====== Provided information ======
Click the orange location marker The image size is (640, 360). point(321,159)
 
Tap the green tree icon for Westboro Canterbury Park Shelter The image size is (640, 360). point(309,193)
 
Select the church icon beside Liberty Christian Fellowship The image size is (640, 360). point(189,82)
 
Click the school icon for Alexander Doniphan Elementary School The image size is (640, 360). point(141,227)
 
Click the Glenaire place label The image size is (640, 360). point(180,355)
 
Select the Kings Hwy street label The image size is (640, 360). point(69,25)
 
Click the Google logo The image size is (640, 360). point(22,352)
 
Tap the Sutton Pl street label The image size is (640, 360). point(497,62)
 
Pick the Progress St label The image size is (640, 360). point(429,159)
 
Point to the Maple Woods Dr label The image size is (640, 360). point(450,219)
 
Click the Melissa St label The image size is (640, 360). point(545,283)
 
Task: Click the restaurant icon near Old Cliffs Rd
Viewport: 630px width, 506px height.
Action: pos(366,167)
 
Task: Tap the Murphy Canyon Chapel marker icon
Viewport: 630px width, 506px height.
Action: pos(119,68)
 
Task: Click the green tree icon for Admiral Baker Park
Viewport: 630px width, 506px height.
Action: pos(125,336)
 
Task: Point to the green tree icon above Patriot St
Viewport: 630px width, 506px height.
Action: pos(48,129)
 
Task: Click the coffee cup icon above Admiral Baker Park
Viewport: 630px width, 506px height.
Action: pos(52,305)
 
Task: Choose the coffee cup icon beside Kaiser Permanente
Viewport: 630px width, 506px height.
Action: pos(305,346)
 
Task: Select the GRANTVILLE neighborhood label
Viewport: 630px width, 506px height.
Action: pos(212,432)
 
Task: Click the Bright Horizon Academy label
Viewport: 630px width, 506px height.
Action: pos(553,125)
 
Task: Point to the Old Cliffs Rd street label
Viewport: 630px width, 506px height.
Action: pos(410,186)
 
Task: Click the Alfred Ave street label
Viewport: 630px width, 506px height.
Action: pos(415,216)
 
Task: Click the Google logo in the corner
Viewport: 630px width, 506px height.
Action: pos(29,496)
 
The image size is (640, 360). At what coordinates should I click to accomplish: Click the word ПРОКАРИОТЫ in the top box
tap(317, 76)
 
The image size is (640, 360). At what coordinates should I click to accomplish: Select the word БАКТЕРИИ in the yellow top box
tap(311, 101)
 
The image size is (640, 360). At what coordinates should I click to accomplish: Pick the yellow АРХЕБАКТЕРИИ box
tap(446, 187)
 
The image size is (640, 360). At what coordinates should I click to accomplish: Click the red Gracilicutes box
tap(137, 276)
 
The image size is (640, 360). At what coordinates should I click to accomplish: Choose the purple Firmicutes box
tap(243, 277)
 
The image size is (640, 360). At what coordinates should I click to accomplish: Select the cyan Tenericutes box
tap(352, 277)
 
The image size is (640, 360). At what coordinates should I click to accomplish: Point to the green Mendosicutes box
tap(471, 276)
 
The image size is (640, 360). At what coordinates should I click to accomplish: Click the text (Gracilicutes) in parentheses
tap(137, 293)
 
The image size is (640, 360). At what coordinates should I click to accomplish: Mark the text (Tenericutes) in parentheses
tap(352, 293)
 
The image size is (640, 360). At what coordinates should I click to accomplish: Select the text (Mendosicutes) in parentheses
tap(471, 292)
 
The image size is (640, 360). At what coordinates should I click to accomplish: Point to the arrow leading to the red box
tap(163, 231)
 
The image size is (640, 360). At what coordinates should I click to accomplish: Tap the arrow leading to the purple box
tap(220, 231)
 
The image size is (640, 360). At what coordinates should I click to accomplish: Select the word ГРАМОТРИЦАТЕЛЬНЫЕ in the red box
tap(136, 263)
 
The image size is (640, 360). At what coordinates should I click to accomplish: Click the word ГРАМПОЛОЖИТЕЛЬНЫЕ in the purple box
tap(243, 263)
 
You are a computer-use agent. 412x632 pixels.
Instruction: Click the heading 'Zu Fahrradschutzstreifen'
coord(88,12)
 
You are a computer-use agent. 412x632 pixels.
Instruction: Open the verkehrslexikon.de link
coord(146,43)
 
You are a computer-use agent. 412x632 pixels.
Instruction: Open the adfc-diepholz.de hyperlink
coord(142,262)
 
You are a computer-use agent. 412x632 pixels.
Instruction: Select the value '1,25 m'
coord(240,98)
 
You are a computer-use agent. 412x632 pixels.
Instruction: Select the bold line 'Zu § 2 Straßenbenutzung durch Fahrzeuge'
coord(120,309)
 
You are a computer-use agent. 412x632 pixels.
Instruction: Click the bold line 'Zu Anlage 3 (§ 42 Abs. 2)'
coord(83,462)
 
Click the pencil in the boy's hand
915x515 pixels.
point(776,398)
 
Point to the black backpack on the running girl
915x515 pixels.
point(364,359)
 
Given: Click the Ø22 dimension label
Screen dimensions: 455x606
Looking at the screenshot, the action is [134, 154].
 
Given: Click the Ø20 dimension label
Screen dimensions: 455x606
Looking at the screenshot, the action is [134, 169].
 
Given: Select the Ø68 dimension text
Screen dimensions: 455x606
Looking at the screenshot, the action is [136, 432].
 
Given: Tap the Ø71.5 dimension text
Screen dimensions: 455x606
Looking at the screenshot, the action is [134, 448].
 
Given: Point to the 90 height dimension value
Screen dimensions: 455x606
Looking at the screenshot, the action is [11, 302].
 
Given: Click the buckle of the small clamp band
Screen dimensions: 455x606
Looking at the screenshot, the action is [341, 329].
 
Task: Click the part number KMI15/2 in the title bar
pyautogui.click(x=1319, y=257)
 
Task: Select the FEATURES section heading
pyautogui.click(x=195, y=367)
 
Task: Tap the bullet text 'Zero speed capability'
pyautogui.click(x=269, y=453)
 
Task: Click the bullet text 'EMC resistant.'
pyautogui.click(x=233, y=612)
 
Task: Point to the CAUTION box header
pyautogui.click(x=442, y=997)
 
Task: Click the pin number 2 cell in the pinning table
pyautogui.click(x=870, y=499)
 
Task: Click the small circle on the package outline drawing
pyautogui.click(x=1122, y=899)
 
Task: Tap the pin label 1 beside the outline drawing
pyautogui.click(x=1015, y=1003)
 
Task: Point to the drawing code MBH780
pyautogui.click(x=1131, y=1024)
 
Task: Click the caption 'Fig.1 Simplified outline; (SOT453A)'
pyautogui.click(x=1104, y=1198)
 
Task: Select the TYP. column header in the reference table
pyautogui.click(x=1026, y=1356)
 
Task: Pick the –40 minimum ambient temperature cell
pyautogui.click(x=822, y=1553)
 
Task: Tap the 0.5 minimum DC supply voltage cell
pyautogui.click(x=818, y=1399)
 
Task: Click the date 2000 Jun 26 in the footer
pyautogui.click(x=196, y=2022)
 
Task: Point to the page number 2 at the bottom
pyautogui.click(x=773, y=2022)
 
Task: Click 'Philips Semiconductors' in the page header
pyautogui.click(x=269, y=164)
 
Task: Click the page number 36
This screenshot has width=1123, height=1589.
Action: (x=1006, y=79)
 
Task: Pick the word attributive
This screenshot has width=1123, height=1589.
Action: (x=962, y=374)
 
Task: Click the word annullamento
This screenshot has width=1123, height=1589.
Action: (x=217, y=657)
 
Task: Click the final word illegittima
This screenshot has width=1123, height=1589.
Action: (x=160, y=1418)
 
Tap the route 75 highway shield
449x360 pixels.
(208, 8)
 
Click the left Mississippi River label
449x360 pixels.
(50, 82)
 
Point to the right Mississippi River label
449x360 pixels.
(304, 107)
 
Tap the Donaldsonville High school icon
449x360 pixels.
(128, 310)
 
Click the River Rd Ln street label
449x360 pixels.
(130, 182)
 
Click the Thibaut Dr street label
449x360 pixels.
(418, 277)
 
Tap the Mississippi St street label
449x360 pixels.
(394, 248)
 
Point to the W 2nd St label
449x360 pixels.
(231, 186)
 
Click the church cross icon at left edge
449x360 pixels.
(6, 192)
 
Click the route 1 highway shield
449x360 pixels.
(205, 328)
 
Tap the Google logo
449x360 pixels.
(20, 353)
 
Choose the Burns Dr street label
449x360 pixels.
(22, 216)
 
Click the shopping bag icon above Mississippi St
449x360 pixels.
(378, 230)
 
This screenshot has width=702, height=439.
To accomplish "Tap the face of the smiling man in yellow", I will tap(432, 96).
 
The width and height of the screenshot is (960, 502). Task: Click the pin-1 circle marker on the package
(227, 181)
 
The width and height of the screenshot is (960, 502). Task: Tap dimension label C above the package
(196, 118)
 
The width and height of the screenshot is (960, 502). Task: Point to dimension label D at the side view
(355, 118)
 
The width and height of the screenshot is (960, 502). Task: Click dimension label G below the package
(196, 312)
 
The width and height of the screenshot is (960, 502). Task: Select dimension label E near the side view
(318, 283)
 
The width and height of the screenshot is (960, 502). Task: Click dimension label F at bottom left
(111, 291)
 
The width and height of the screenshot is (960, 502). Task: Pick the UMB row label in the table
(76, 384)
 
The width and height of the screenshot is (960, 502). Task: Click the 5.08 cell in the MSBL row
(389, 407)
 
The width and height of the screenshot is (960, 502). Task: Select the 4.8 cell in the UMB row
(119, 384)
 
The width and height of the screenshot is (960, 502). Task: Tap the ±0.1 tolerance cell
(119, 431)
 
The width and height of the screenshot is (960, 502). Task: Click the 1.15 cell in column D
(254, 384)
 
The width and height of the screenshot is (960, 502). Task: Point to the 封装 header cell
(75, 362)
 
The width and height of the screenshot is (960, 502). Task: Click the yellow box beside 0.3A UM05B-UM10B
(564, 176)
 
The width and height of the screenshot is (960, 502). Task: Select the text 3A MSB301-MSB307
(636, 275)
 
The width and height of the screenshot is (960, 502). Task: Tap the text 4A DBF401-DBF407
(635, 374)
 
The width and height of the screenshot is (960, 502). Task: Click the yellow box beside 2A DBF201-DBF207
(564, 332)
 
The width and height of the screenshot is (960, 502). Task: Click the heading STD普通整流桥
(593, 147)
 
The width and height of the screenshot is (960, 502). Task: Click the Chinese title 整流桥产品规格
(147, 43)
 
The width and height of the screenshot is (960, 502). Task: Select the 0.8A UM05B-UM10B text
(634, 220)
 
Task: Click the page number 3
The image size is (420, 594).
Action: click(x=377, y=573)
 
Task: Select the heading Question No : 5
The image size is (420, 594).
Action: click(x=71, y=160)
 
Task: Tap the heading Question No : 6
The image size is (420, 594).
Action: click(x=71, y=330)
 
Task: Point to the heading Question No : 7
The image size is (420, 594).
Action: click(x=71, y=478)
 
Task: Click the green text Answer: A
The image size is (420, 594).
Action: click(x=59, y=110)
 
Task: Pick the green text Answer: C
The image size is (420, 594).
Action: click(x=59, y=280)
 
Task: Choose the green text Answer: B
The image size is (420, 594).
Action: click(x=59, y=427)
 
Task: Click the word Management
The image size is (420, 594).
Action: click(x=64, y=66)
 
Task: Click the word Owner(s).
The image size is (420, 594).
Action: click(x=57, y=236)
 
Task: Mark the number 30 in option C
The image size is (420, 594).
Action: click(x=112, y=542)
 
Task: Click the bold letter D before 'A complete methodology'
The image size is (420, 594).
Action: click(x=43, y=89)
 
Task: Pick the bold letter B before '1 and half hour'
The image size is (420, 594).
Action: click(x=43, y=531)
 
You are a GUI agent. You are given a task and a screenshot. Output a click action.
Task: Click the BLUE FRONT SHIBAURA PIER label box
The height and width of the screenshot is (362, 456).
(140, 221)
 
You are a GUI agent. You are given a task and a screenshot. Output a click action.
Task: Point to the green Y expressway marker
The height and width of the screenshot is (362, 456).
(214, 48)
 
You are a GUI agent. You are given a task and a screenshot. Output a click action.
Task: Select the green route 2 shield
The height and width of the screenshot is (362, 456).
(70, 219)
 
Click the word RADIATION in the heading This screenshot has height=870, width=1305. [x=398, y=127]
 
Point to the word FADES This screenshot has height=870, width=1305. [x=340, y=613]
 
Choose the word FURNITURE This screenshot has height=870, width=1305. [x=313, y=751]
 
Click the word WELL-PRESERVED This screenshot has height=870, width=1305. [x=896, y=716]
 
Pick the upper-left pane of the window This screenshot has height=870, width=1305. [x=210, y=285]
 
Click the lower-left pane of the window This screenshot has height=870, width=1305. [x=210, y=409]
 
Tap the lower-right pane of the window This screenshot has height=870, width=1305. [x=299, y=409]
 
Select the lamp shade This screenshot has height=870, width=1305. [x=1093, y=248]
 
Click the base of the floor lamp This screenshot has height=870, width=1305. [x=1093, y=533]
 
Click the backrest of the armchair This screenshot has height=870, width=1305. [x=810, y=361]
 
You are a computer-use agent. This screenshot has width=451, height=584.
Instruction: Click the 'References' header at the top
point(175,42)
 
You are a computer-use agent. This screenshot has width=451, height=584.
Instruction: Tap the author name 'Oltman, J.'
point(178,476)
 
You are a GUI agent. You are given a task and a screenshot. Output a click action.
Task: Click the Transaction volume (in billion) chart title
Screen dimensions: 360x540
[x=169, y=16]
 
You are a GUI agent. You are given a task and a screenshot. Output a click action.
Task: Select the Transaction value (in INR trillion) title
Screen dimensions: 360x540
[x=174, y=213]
======
## [What needs to be done]
Find every line in the material above that contains the word "Open", and copy each one out. Case counts.

## [Written response]
Instruction: Open the verkehrslexikon.de link
Instruction: Open the adfc-diepholz.de hyperlink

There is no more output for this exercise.